Years of activity by Iran and by Hizballah in Latin America, encouraged by radical, anti-U.S. leaders, will likely come back to haunt the region. One they’re there, getting Hizballah cells in particular to leave will be ugly if a future regime decides they are no longer welcome — for example, if they are implicated in jihadist attacks in the Western Hemisphere, or if they become involved in local anti-government activities. And there are many possibilities for disaster beyond that. While Chávez and Morales see Iran as an ally against a common enemy (the U.S.) in the short run, at the end of the day, infidels are infidels in the eyes of Islamic law and foreign relations, and Iran has its own agenda to advance in the area. “Foreign Ministry document: Venezuela sends uranium to Iran,” by Herb Keinon for the Jerusalem Post, May 25:
In a sign the Foreign Ministry may be switching its focus from dealing primarily with the Palestinians to more “classic” functions involving the rest of the world, Deputy Foreign Minister Danny Ayalon will travel to South America next week to attend the meeting of the Organization of American States.

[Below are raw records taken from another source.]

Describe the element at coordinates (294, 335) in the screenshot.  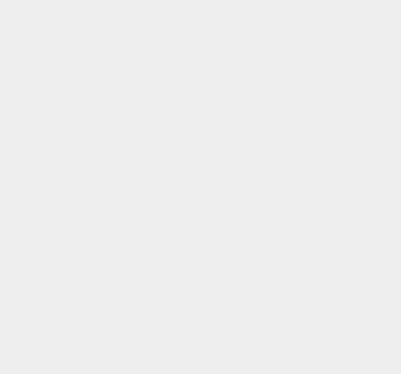
I see `'Android 9'` at that location.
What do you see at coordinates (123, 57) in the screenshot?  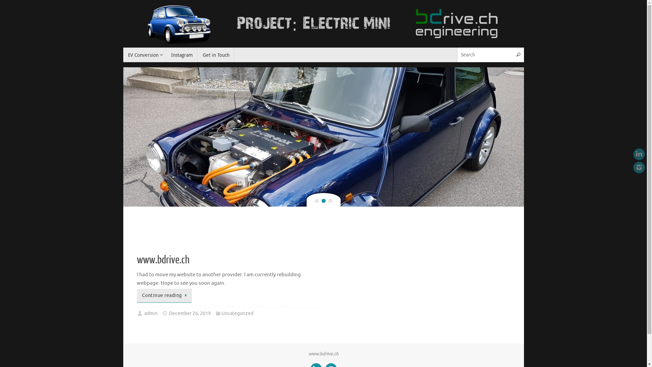 I see `'Skip to content'` at bounding box center [123, 57].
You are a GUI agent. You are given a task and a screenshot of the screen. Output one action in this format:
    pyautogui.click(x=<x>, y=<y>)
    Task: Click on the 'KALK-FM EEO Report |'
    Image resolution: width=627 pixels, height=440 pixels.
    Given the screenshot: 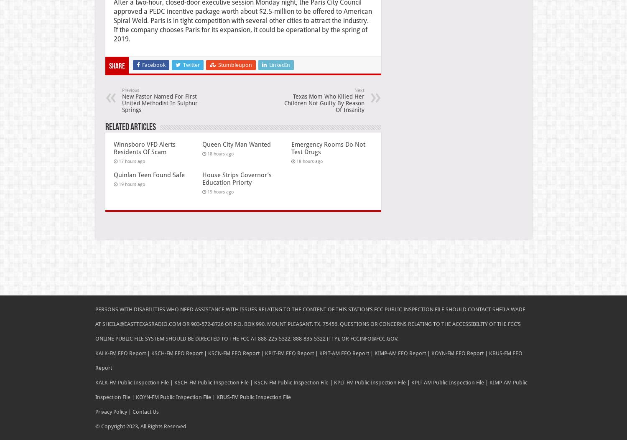 What is the action you would take?
    pyautogui.click(x=122, y=353)
    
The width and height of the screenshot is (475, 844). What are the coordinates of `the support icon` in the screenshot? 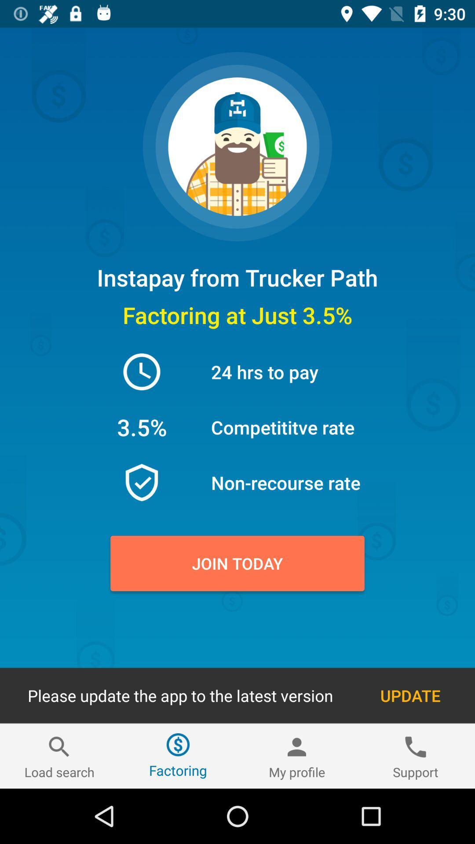 It's located at (415, 756).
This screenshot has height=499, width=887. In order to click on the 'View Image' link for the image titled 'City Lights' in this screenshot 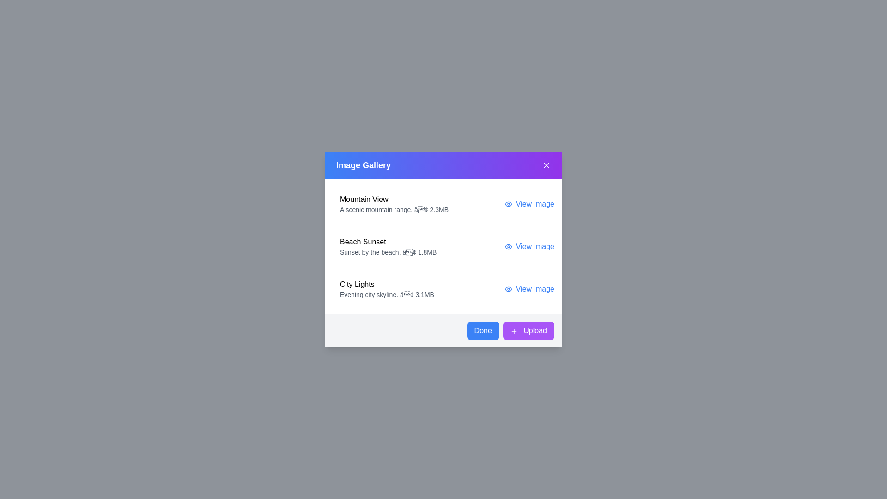, I will do `click(529, 288)`.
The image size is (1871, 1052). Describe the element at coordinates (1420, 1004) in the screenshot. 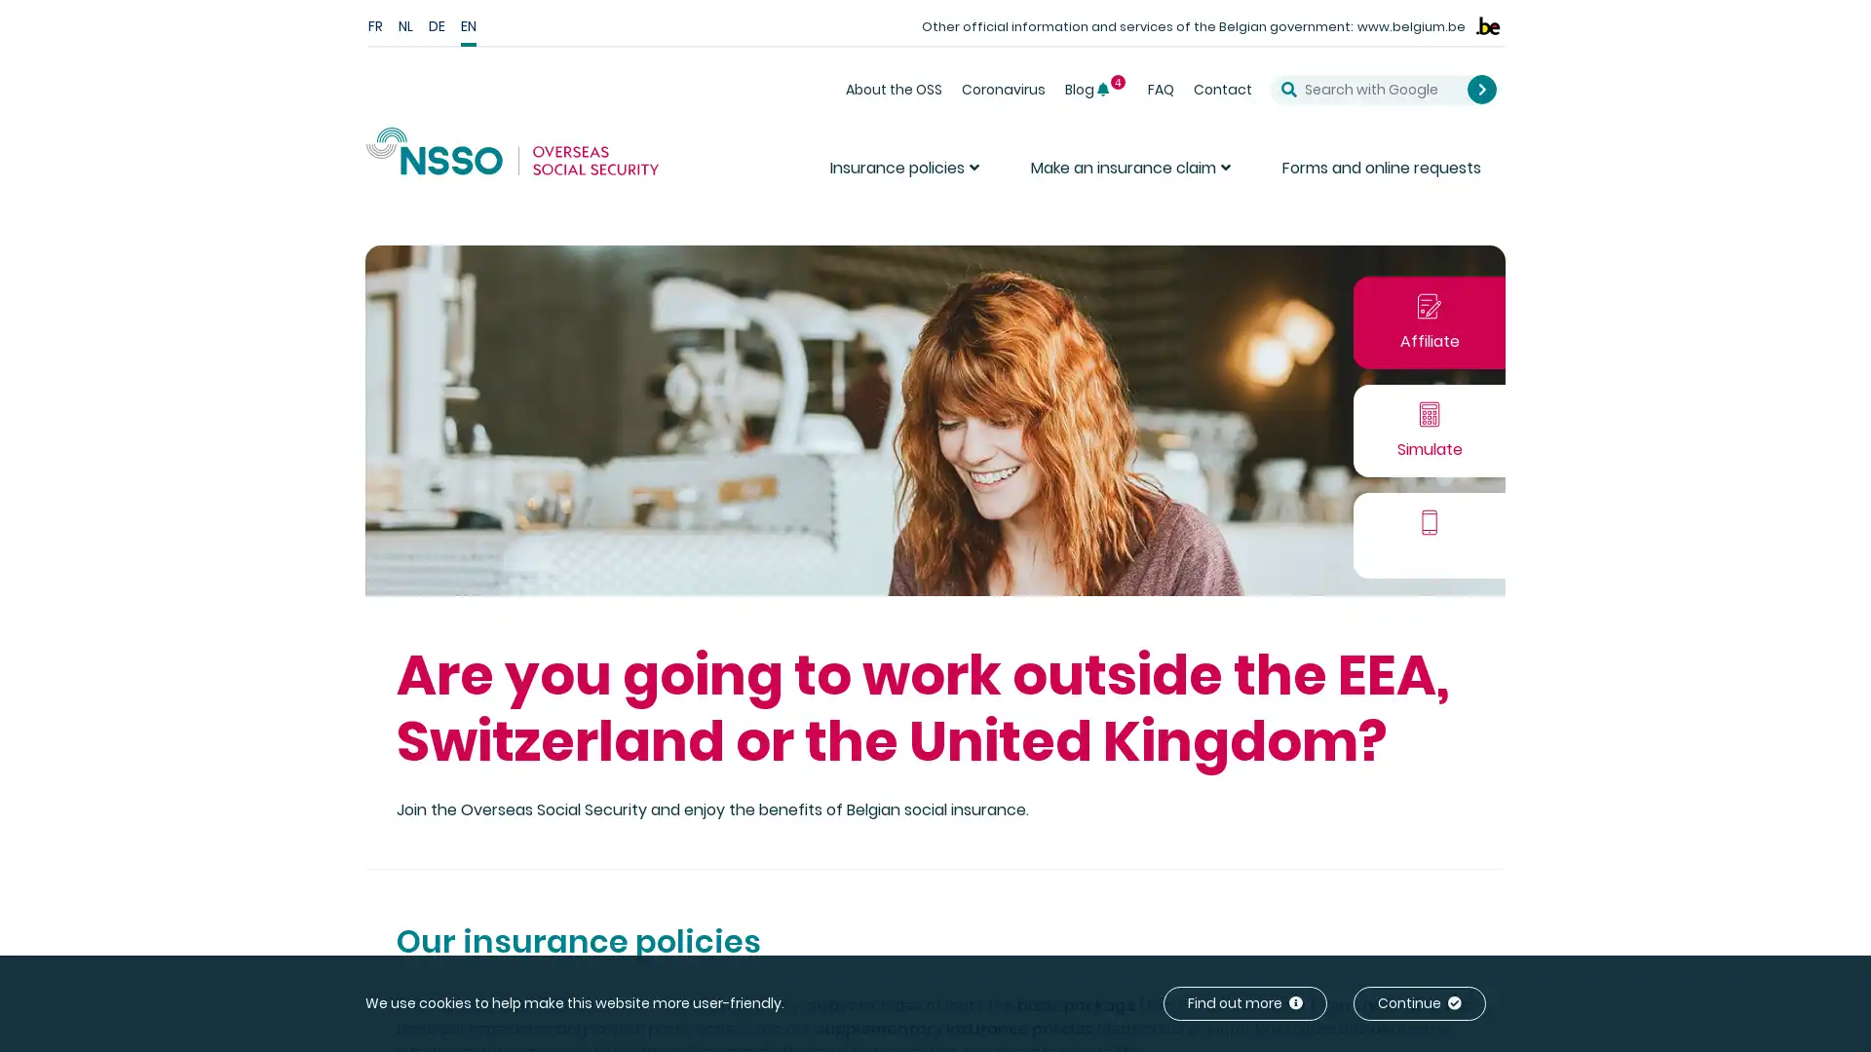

Ayalon’s visit to Honduras will be a prelude to a visit there later this year by Foreign Minister Avigdor Lieberman, who has also said he will travel to Africa by the end of the year.
Ayalon told The Jerusalem Post that in the last few years Israel had not paid sufficient attention to Latin America, and that his trip was the beginning of efforts to rectify that situation.
He said that Israel had numerous business and political interests in South America, one of which is to “raise the flag” regarding inroads made both by Iran and Hizbullah in the region.
He pointed out that Hizbullah has “sleeper cells” in South America, including those believed to be responsible for the bombings in the early 1990s of the embassy and the Jewish community building in Buenos Aires. […]
Another official, however, took a somewhat different view, saying that Lieberman was indeed focusing more attention on South America and Africa than in the past, but that this was primarily due to a feeling that it was urgent to counter Iran, which was making inroads in both continents.
According to a Foreign Ministry document that was published on Ynet on Monday, Iran and Hizbullah are indeed making deep inroads into South America. According to the document, Hugo Chavez’s Venezuela was not only helping Iran bypass UN Security Council economic sanctions, but also, along with Bolivia, was providing the Iranians with uranium.
According to the document, Iran moved into Latin America in 1982, through Cuba, and eventually opened a number of embassies in the region, in Mexico, Brazil, Colombia, Argentina, Chile, Venezuela and Uruguay. Teheran developed extensive economic ties with these countries that continue to this day.
Chavez was also responsible for Iran’s developing ties with the leftist, anti-American bloc in Latin America made up of Bolivia, Nicaragua and – increasingly – Ecuador, according to the document.
Iran recently opened new embassies in Bolivia and Nicaragua, and Bolivia as well as Venezuela broke off diplomatic ties with Israel after Operation Cast Lead earlier this year.
Israeli concern about Teheran’s inroads into Latin America is not new, and emerged at a meeting then-foreign minister Tzipi Livni held with her visiting El Salvadoran counterpart in November, during which she warned that South America was fast becoming a platform for spreading Iranian ideology.
“Iran is searching for openings, and countries it can penetrate, to compensate for the vulnerability created by the [economic] sanctions [against it],” Livni said at the time. “We are witness to the disturbing phenomenon of Iranian infiltration into South America, so much so that Latin America has become a convenient base for spreading Iranian political and economic ideology. The strengthening of ties between South American guerrillas and the Iranian terrorism activists is plain to see.”